[Saved entries]
⁂

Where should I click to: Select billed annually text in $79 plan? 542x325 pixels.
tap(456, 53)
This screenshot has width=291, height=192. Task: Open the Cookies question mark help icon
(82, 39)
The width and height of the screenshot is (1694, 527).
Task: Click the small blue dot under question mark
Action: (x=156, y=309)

⁂

_GOAL OF THE EXERCISE_
Each line must be given again exactly as written above.

_EXPECTED ANSWER_
Where should I click to: Select billed annually text in $79 plan? 542x325 pixels.
tap(456, 53)
This screenshot has width=291, height=192. Task: Open the Cookies question mark help icon
(82, 39)
The width and height of the screenshot is (1694, 527).
Task: Click the small blue dot under question mark
Action: (x=156, y=309)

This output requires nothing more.